Золотое весло | страница 60



Когда Бах был в Берлине, в том же 1747 году, ему показали новый оперный театр. В нем Бах открыл одну удивительную акустическую особенность, о которой, видимо, не помышлял архитектор, она родилась сама собой, как часто рождаются в мире удивительные вещи.

Если в одном из залов, стоя наверху, на галерее, лицом к стене, в углу, говорить шепотом, то это отчетливо услышит человек, стоящий по диагонали, тоже лицом к стене, в углу, напротив, но не услышит никто из находящихся в самом зале. Странное явление объяснялось направлением наверху арок, взор Баха его увидел, ощутил.

Дивной акустической особенностью обладает и жизнь человеческого духа. Слова, сказанные сто, тысячу лет назад (даже шепотом!), доносятся до нас как живые, даже если они не были услышаны теми, кто находился в «зале»…

Золотое весло

(Письма из Эрмитажа)


Письмо первое

ПАМЯТЬ

Самая таинственная в мире вещь — время. В детстве, перевернув быстро, чтобы никто не увидел, песочные часы, можно обмануть доктора или маму и понежиться подольше в воде, пахнущей сосной, летним лесом. Легкость, с которой меняются местами в твоих руках чашечка, полная песка, с той, что уже почти опустела, веселит сердце: ты возвращаешь начало начал, первую минуту.
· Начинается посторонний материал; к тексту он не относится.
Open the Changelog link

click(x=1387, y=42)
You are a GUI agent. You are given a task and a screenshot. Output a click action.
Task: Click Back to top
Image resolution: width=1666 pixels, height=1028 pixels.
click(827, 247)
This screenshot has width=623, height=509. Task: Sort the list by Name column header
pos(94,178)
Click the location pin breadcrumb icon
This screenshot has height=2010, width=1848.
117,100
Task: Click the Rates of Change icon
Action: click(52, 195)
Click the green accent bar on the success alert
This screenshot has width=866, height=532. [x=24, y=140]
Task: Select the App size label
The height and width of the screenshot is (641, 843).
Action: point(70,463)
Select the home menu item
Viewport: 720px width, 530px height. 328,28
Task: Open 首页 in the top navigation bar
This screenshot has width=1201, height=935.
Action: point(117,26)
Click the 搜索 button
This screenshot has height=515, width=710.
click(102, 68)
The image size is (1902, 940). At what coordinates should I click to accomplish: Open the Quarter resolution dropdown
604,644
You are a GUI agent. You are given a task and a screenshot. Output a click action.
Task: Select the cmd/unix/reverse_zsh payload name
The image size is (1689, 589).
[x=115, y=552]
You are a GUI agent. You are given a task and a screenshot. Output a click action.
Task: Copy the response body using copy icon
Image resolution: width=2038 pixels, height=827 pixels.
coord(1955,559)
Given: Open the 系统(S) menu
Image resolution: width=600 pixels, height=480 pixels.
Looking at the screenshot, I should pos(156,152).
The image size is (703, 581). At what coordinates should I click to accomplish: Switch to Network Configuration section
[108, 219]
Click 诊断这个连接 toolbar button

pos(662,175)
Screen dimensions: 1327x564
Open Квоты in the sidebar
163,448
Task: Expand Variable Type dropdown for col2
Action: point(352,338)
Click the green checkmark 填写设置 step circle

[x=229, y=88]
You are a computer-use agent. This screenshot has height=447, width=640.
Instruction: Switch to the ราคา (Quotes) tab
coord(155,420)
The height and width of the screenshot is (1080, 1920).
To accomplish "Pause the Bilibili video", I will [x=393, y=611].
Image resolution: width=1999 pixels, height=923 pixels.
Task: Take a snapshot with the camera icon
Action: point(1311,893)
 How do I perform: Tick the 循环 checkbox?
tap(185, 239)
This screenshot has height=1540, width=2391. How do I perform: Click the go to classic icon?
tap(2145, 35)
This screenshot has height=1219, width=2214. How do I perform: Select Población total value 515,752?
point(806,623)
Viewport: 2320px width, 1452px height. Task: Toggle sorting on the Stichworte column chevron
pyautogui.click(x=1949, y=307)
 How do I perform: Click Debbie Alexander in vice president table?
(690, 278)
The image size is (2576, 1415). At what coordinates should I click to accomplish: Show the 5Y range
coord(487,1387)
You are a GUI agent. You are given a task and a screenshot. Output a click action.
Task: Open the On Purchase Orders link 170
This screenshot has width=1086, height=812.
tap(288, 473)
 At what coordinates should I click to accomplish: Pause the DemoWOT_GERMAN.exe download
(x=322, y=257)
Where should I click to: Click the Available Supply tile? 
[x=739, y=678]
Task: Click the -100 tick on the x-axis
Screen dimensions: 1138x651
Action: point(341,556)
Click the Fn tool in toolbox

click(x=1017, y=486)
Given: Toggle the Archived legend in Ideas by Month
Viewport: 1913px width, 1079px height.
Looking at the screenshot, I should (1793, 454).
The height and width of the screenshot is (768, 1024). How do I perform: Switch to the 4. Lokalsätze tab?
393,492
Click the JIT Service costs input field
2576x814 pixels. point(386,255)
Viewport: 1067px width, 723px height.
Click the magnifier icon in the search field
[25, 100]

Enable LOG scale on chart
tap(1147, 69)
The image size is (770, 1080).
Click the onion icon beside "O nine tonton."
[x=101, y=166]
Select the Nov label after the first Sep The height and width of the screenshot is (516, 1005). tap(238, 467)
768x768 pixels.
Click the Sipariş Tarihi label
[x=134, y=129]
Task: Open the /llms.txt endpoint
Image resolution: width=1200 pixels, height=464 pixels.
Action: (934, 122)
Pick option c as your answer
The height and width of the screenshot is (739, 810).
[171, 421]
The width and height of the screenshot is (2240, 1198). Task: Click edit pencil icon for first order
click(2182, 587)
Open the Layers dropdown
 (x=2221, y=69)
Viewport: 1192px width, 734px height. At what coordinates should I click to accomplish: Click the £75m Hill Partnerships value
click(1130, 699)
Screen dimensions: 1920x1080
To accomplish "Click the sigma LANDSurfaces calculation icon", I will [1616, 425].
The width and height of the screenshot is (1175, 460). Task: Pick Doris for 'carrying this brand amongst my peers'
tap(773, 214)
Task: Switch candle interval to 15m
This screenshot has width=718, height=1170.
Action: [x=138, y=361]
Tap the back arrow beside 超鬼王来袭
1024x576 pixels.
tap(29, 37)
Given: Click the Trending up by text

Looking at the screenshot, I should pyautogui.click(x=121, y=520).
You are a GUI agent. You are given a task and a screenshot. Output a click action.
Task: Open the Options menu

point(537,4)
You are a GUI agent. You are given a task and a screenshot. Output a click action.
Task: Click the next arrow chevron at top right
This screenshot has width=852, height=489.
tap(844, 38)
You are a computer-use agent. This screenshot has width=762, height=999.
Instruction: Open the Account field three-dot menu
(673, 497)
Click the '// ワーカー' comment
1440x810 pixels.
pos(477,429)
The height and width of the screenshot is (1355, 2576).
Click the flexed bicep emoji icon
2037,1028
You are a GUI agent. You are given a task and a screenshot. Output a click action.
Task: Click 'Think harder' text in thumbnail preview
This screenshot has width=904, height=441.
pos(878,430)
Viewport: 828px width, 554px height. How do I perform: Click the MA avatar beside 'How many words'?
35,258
Потом, становясь старше, узнаешь о Фаусте, пожелавшем перевернуть часы жизни, когда наверху осталось лишь несколько песчинок, узнаешь о мечте человека стать господином этого странного песка. И то, что было игрой, шуткой детства, не удается уже никогда — ты не можешь вернуть даже той ускользающей доли минуты, что называют красиво «мгновением ока». Время необратимо — мельчайшая из песчинок падает, падает… и нет в мире силы, что могла бы ее удержать.

Куда же она падает? Об этом думали и маленькие несмышленыши, и великие мыслители. Миллиарды мальчиков и девочек — и Сократ, Кант, Эйнштейн… Ребенок становился мыслителем, мыслитель становился ребенком, думая об этом. Человеку казалось, что, поняв, куда падает песчинка, он остановит падение золотого песка, удержит в ладонях. И можно будет вернуть то бесценное, то не повторяющееся никогда, что жило в нем и в мире.

Когда Леонардо да Винчи писал портрет Моны Лизы, музыканты развлекали ее игрой на лютне. Вероятно, хотелось художнику, чтобы для юной женщины летели быстрее часы утомительных сеансов. Но музыка, освежая тело и душу, меняла настроения, состояния сердца, отражавшиеся на лице, и была, в сущности, чем-то несравненно большим, чем развлечением. Настойчивость, с которой Леонардо заставлял музыкантов играть в течение четырех лет, наводит на мысль, что художник хотел вернуть душевное состояние, которое не успела запечатлеть его кисть, более медлительная, чем сердце Джоконды. Ее лицо менялось непрерывно, и в этой игре однажды мелькнуло что-то, выразившее с наибольшей полнотой духовную суть женщины (а может быть, и эпохи). Леонардо и надеялся музыкой, ее завораживающими повторами вернуть то «мгновение ока» — тот момент истины. Началось с желания развлечь, а кончилось желанием перевернуть часы, поймать кистью бесценнейшую из песчинок.